Task requirements:
Say how many lines below have "agent" in them, giving the number alone.

Input data:
= = =
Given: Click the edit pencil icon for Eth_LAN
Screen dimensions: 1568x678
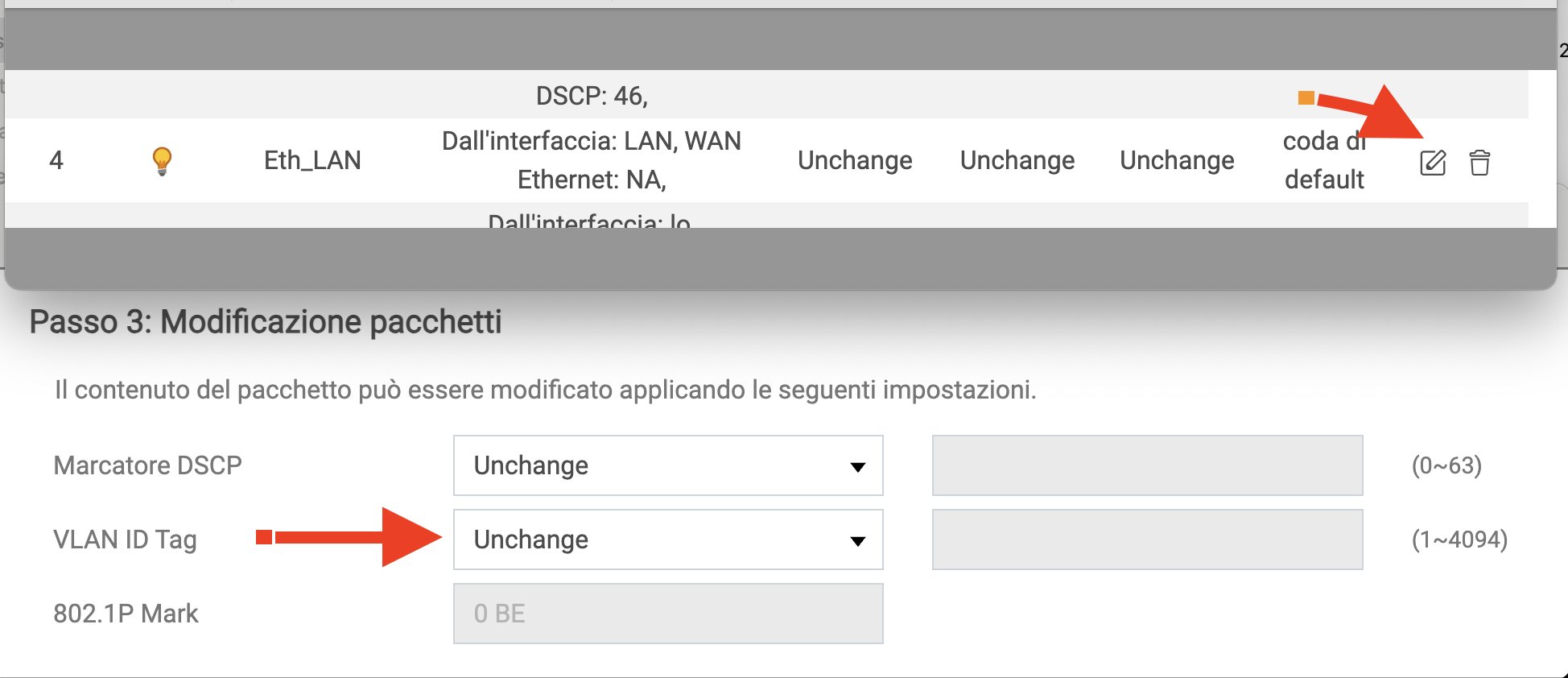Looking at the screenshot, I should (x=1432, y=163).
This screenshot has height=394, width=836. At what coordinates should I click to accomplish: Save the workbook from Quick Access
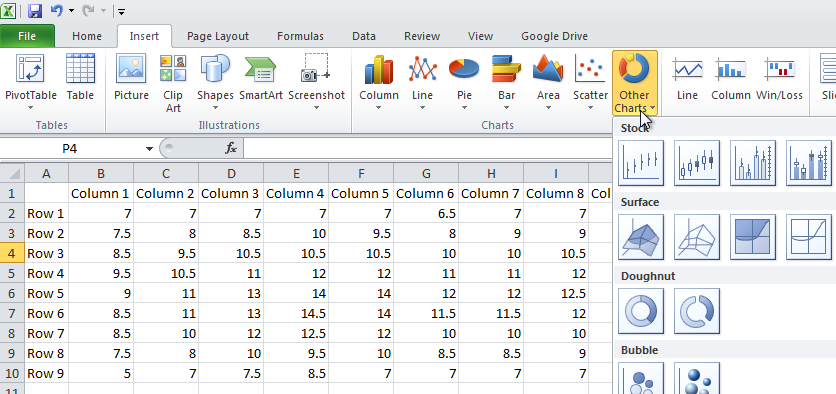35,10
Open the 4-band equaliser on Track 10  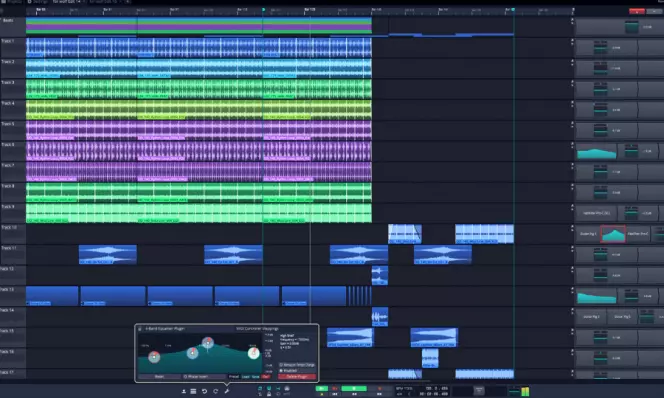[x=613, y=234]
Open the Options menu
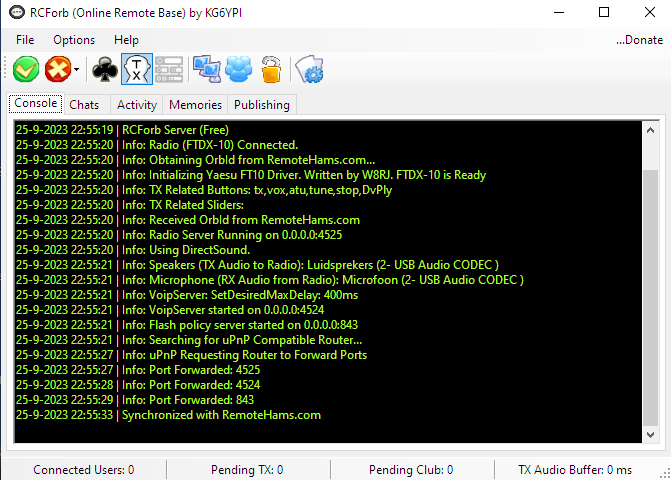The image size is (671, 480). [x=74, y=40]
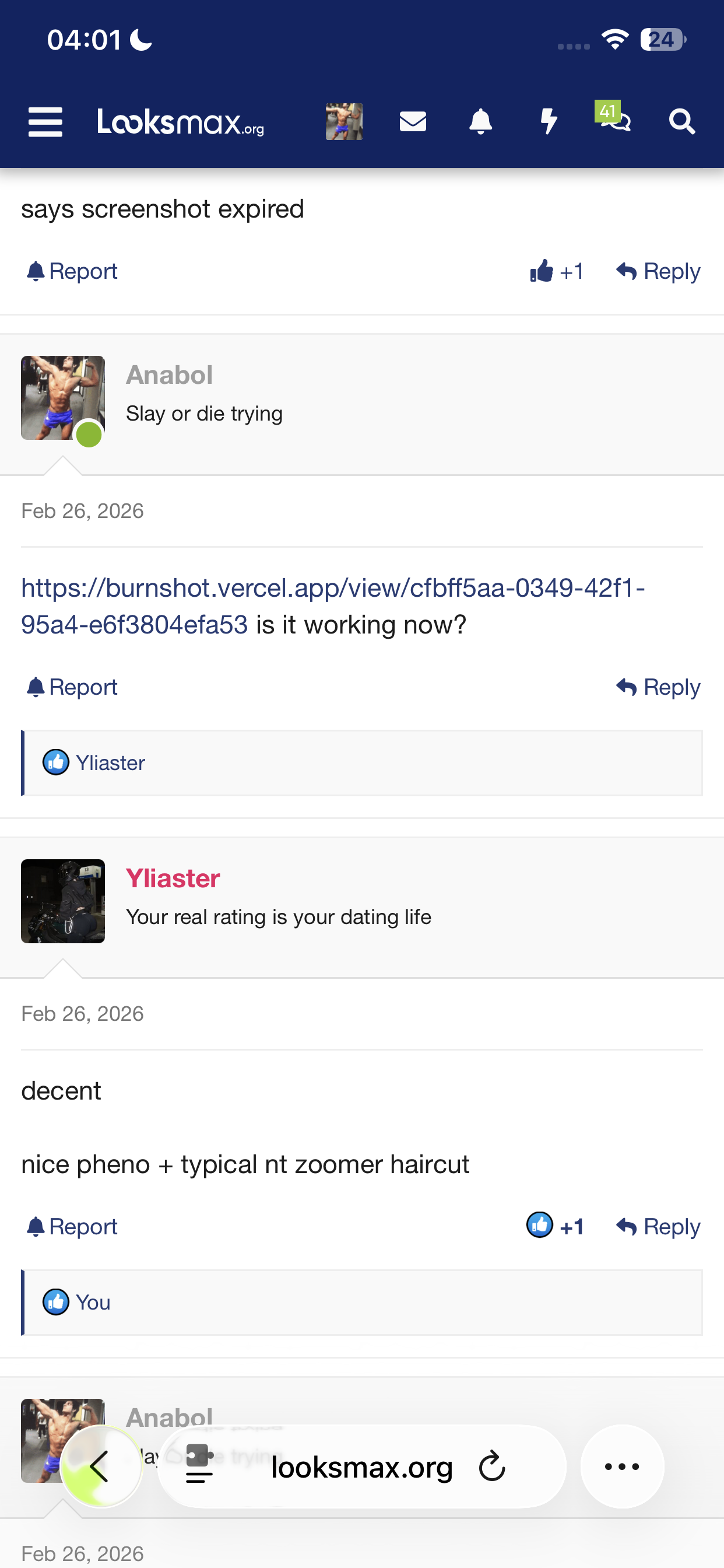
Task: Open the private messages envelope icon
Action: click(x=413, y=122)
= = =
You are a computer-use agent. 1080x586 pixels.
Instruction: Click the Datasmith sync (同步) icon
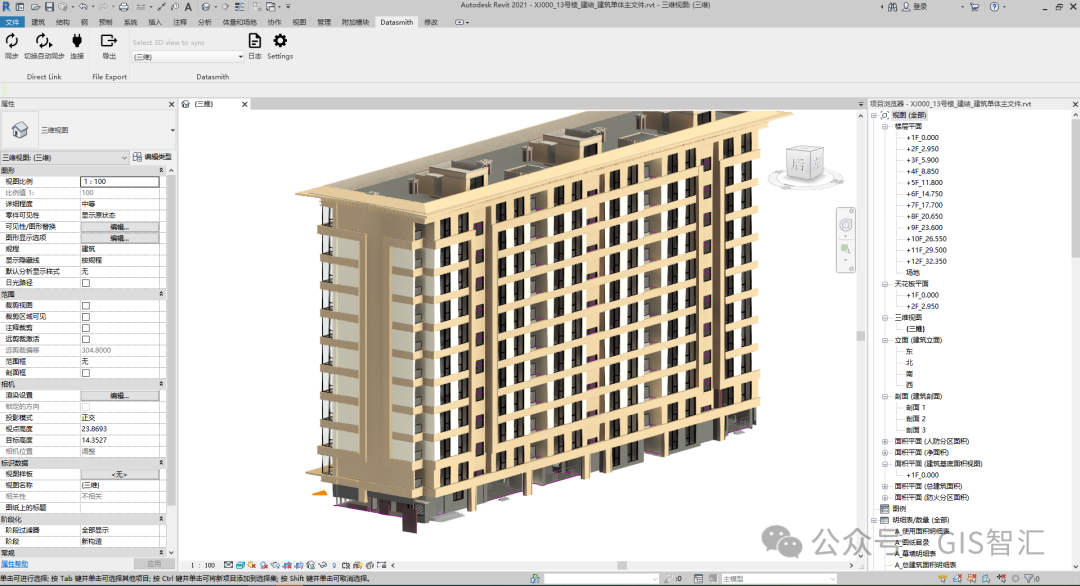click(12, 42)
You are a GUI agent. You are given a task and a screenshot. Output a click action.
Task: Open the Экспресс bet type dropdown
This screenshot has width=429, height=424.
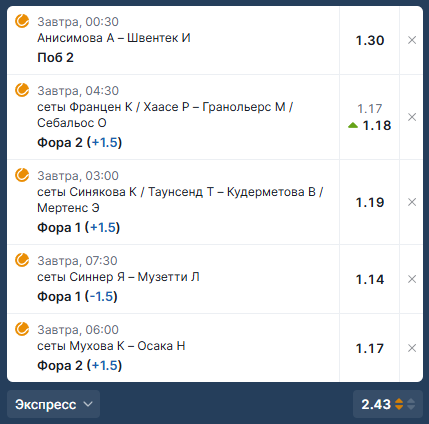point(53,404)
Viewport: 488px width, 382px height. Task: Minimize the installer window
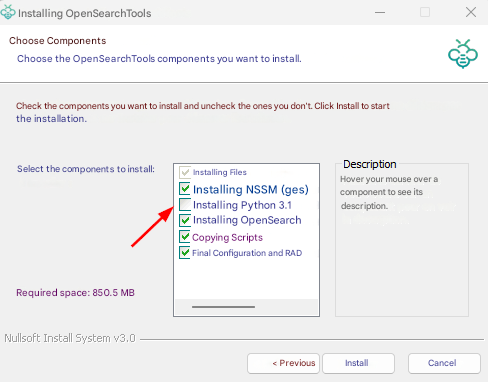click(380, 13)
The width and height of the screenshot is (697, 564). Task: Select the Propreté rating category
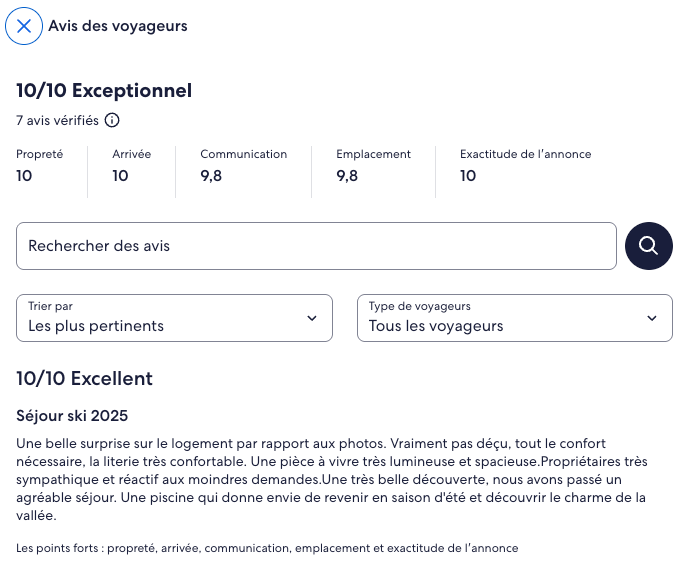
= = =
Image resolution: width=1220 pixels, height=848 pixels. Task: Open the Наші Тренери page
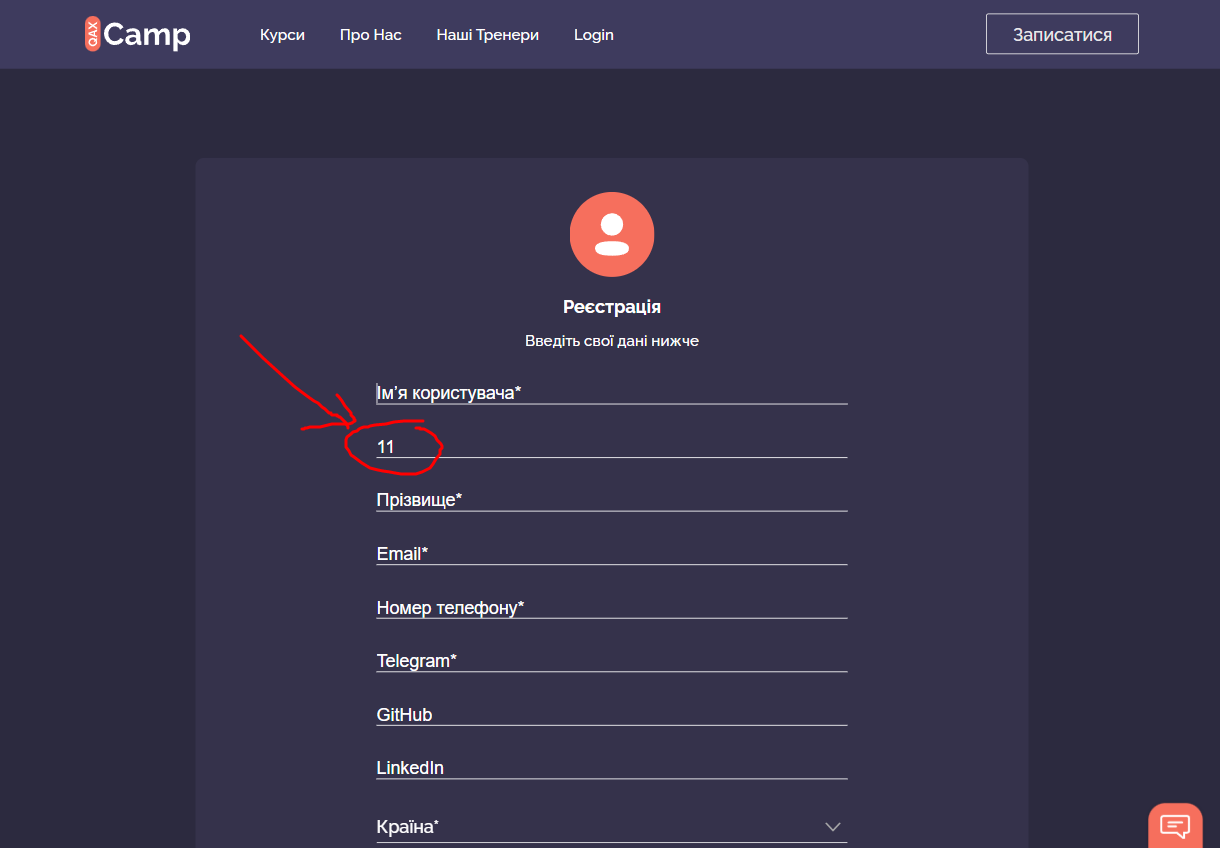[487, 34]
= = =
Solution for this exercise:
2